People walked out of Africa 50,000 years ago into Asia then populated Europe. Others just walked further accross Asia along the coast. The sea levels were lower, so they could walk out to Indonesia and Australia (Aborigines) and accross into North America (Native Americans). Didn't need boats except for shoreline fishing (protein). Just walked it then. Sea levels rose, got split up, pockets of genetic selection made us a bit different from each other, after we'd come from the same people. But we all come from those Africans who walked out. There were other human like people, but they had less intelligence, could be outwitted, and fell aside. You North Americans come in part from the people that walked all accross to North America via Far East (native Americans) or those that walked out of Africa into Europe, became European's then went a few thousand years later via a boat accross the north Atlantic. Either way, you come from the same people, just you travelled differenent paths, to the same place.

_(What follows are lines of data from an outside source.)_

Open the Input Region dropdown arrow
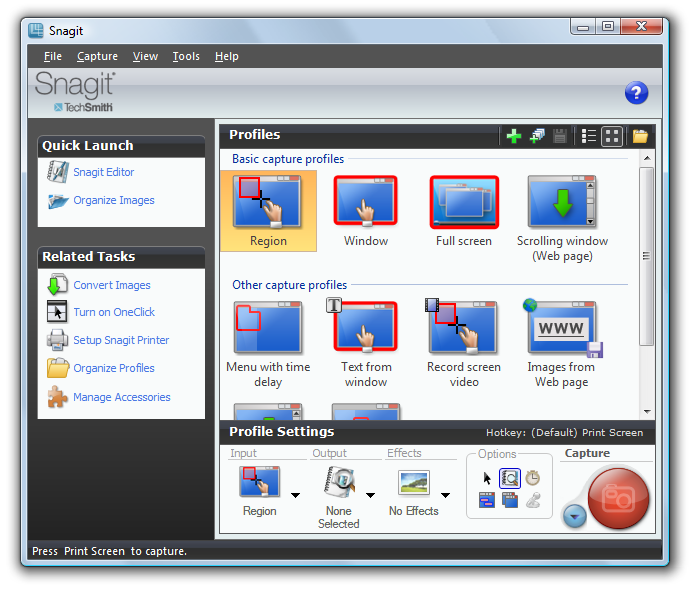The height and width of the screenshot is (590, 699). coord(295,494)
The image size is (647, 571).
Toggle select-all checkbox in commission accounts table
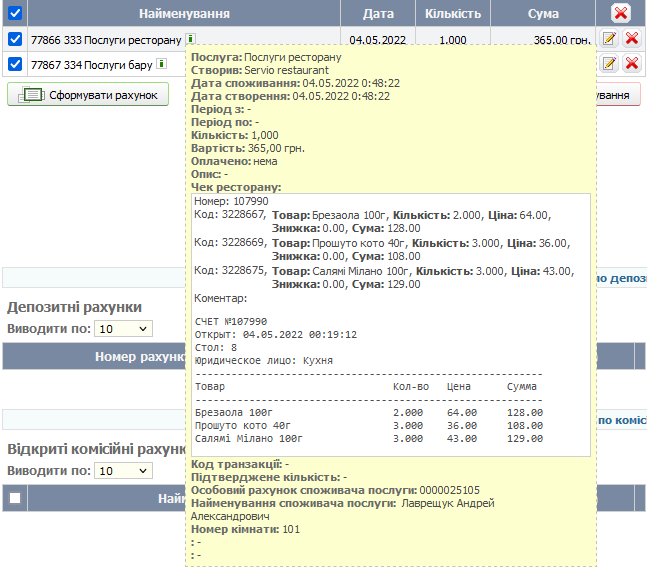click(14, 498)
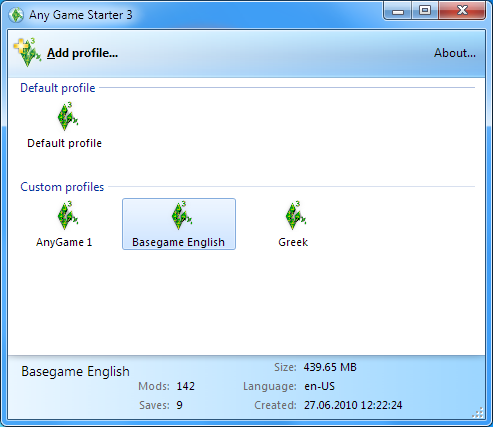Select the Greek profile icon

click(x=296, y=216)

Nobody discovered America or Australia in the past few centuries, but us European's did discover new ways of getting there (by boat) after the sea levels had risen and cut us off. Unfortunately this re-discovery conincides with the manufacture of firearms and the beginning of social evolution beyond normal genetic selection with regrettable consequences. The Polynesians span this time gap as they had taken to boats in this period of higher sea levels, and could span the Australia to South America gap (Pacific) throughout this period accurately with developed astronavigation, but must have thought Polynesia was too nice to leave and stayed there content.
Ed
Last edited by keyhavenpotterer; 05-04-2012 at 03:31 PM.
One of the big questions was why did the Europeans discover these new continents and not vice versa? How would history be different if the Mayans came to Spain first?

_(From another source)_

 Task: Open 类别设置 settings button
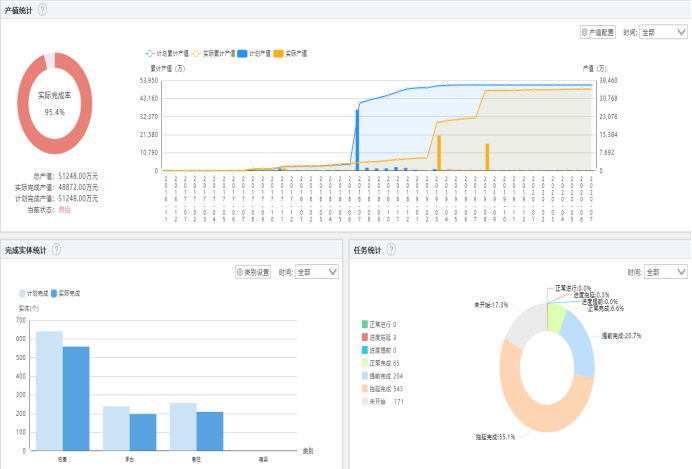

I think the reason was the Eurasian continent was blessed to have large, easily domesticated animals such as cattle, sheep, horses, and oxen which could be put to labor for agriculture, industry, trade and food. The Americas were not as fortunate. The Incas were able to use the llama and alpaca, but they are nowhere near as versatile as a horse or oxen. In Europe, large draft animals allowed for more efficient agriculture, which lead to trade then to ever more complex industry. Extensive trade networks made possible first by pack animals and later by ships meant that Eurasians were exposed to many more diseases and had therefore evolved the necessary natural defenses. Once European diseases were loosed upon the isolated populations in the Americas most of the natives died long before they ever saw anyone from across the sea, making European conquest inevitable. For the most part there wasn't anyone left to oppose them.